▶ _WHAT THE EXERCISE ASKS_
Leave out the pictures, and quote exactly the lines running from the one with "Where should I" through the last line of the entries below.

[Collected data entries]
- Opening Delimiter -
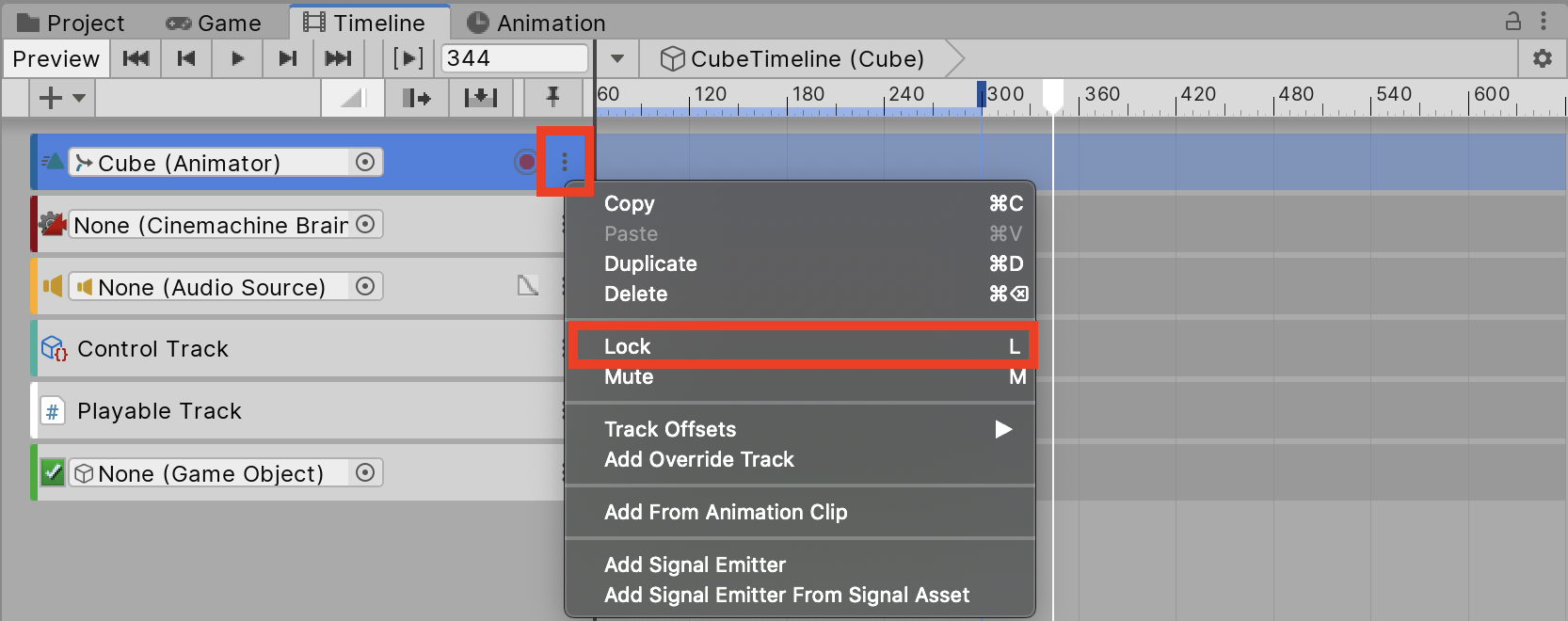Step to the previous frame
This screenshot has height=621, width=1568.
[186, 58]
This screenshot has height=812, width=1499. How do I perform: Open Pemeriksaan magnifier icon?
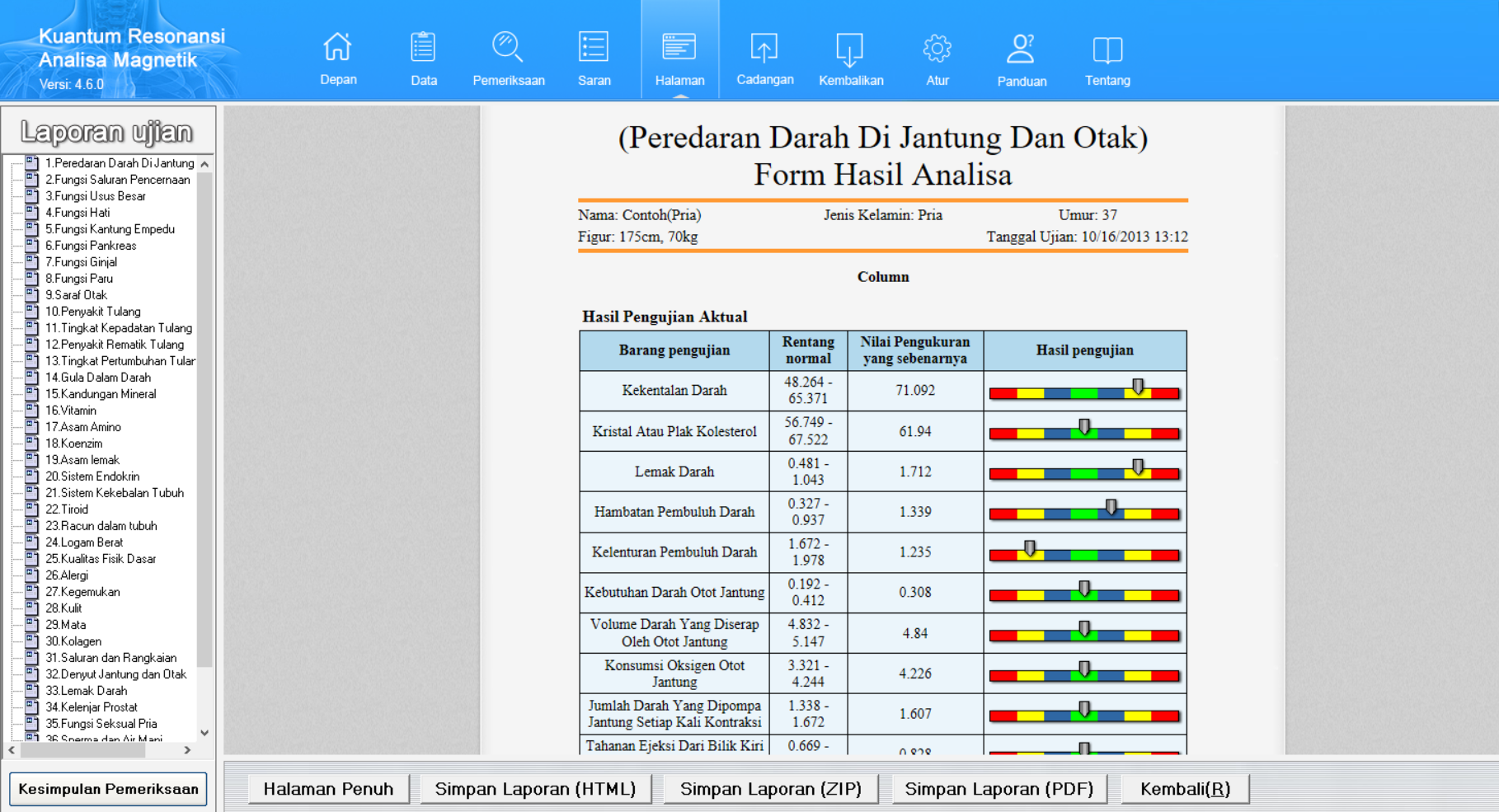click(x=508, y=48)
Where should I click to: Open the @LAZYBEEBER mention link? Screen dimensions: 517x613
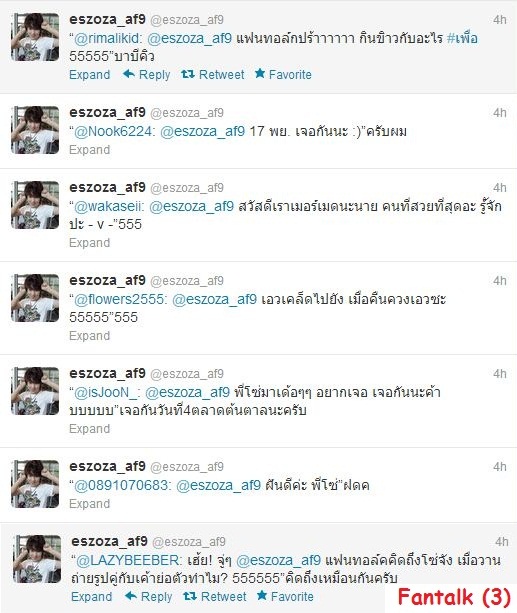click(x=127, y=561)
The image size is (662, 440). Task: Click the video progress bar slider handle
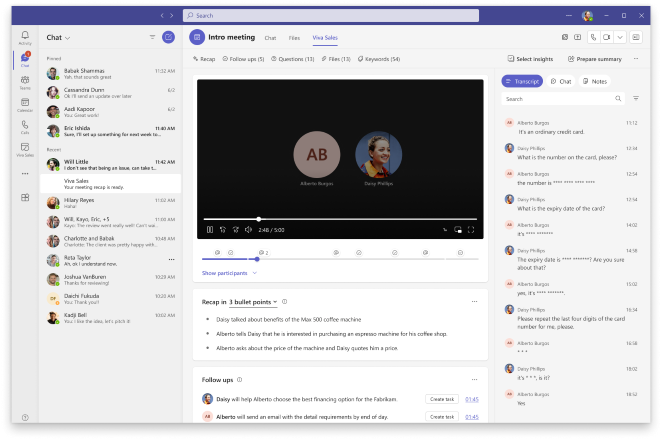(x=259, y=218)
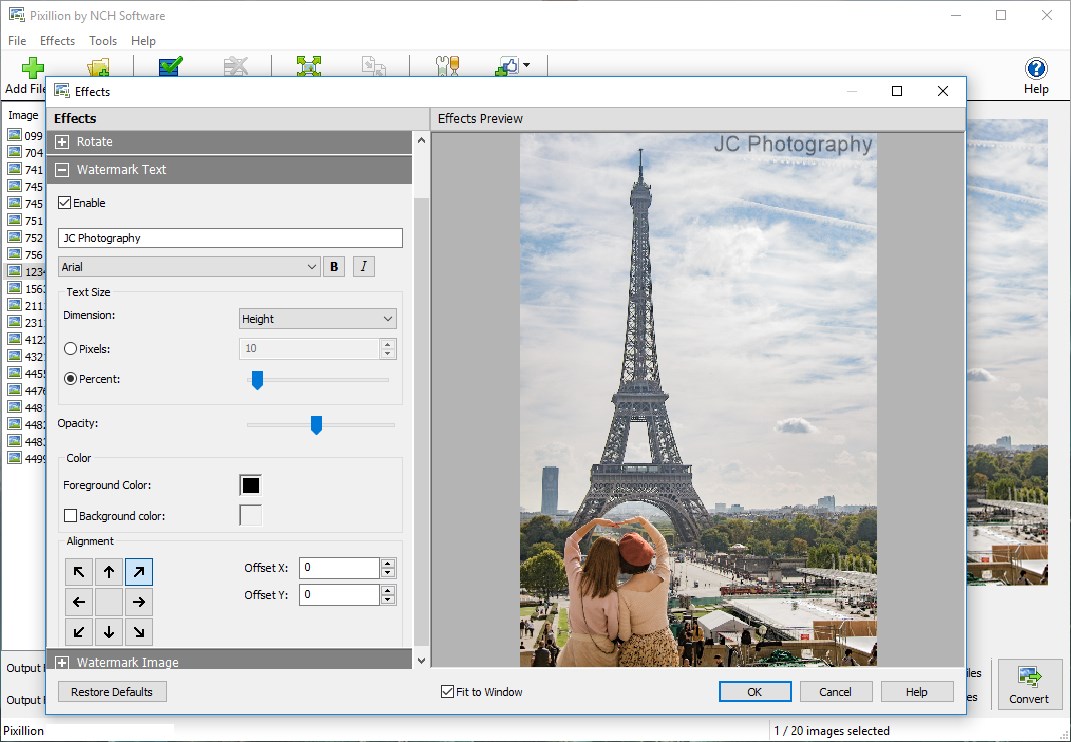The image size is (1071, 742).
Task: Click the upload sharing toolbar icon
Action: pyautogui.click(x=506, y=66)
- Closing Delimiter -
▶ _PROBLEM SOLUTION_
Where should I click to: Open the @LAZYBEEBER mention link? Screen dimensions: 517x613
click(x=127, y=561)
The image size is (662, 440). Task: Click the video progress bar slider handle
(x=259, y=218)
The image size is (1071, 742).
Task: Click the upload sharing toolbar icon
Action: pyautogui.click(x=506, y=66)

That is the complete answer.